La France reste encore hermétique à ce genre de pratiques. ”Ici, la plupart des ateliers d’écriture sont perçus comme des animations socioculturelles destinées à une population jeune en voie d’insertion, en prison ou dans des lycées, constate le sociologue Bernard Lahire, spécialiste du champ culturel et auteur de La Condition littéraire. Ce ne sont pas des lieux où l’on apprend à devenir écrivains. Cette idée-là choque profondément les romanciers français. C’est un mystère si on compare l’écriture à d’autres arts qui ont le même type de légitimité, les mêmes ambitions, le même mythe du génie créateur.

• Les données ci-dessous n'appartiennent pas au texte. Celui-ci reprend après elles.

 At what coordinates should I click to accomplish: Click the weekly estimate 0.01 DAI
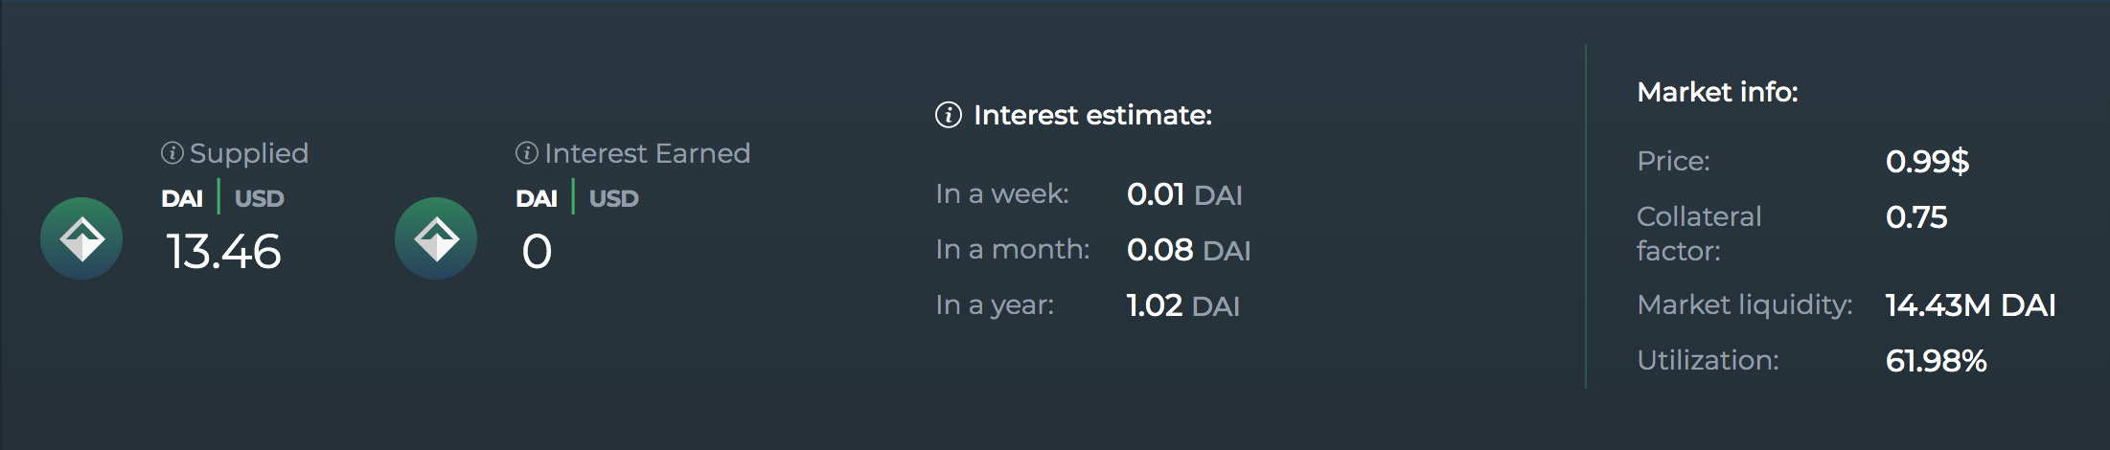click(x=1184, y=194)
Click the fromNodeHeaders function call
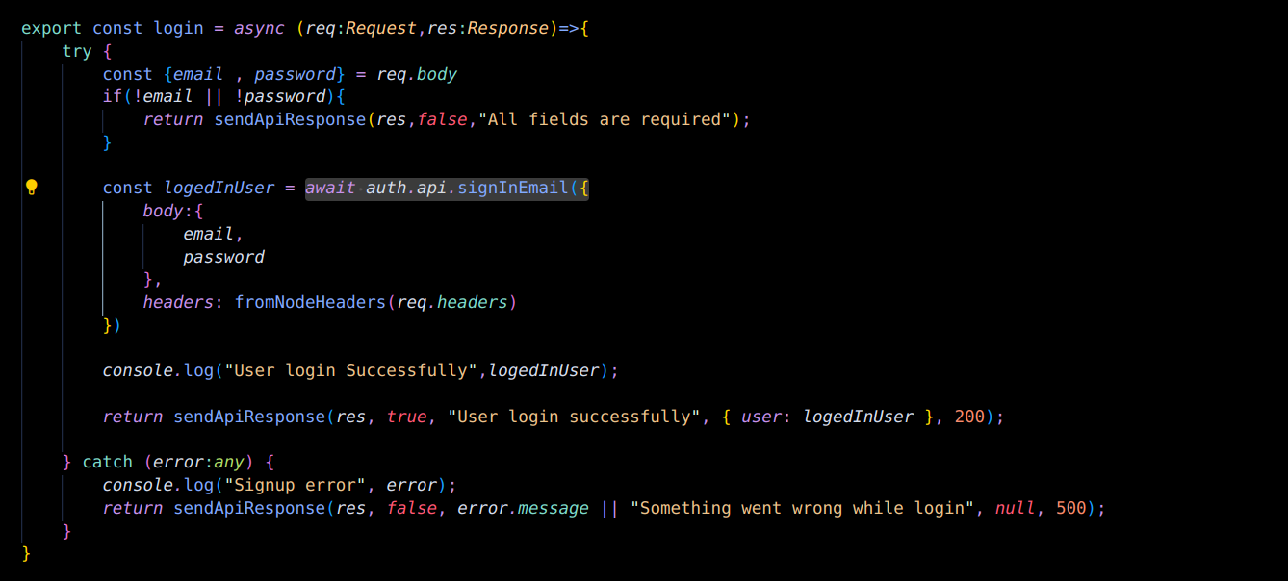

Personne ne s’offusque de l’idée que la musique ou la peinture s’apprennent. Mais pour beaucoup d’écrivains, l’écriture est quelque chose de très personnel, de l’ordre d’une nécessité intérieure. Leur pulsion expressive est très éloignée de l’idée de compétence et de métier.”
“En France, on croit encore que l’on naît écrivain”, déplore pour sa part Alain André, directeur des ateliers Aleph, qu’il a fondés en 1985 : ”Jeune prof de lettres à la fin des années 70, je n’aimais pas trop ce qu’on me demandait de faire. Alors j’ai commencé à me renseigner sur les ateliers d’écriture. A l’époque, il y en avait de deux sortes : les formalistes dans la lignée du Nouveau Roman, et les spontanéistes, plus baba cool, dont le but était de créer du contact, voire de se toucher et plus si affinités.” Alain André témoigne du mépris dans lequel sont tenus les ateliers : “Quand j’ai publié mon premier roman chez Denoël, Olivier Rubinstein (ancien directeur de la maison d’édition – ndlr) m’a dit : ‘Pas un mot sur vos ateliers d’écriture en quatrième de couverture ! Ça sent trop la sueur’.”
Editrice et romancière (son dernier livre, Soliste, vient de paraître chez Inculte), Laure Limongi est intervenue, comme d’autres auteurs, dans le cadre du master havrais. Elle préfère mettre les choses au point :
“Il faut être clair et ne pas vendre aux étudiants qu’on leur apprend à devenir écrivain. Si on leur dit qu’ils vont tous être publiés chez Gallimard, on va finir cloués à une porte. Il faut déjà apprendre à écrire. Il y a aujourd’hui un vrai problème rédactionnel. Les gens ne savent plus écrire. Je vois des stagiaires qui ont fait leur mémoire sur Borges et qui ne savent pas aligner deux phrases correctes.”
Reste que le regain d’intérêt que suscitent les ateliers de création littéraire traduit un attachement très fort à la chose écrite et au livre. C’est plutôt une bonne nouvelle.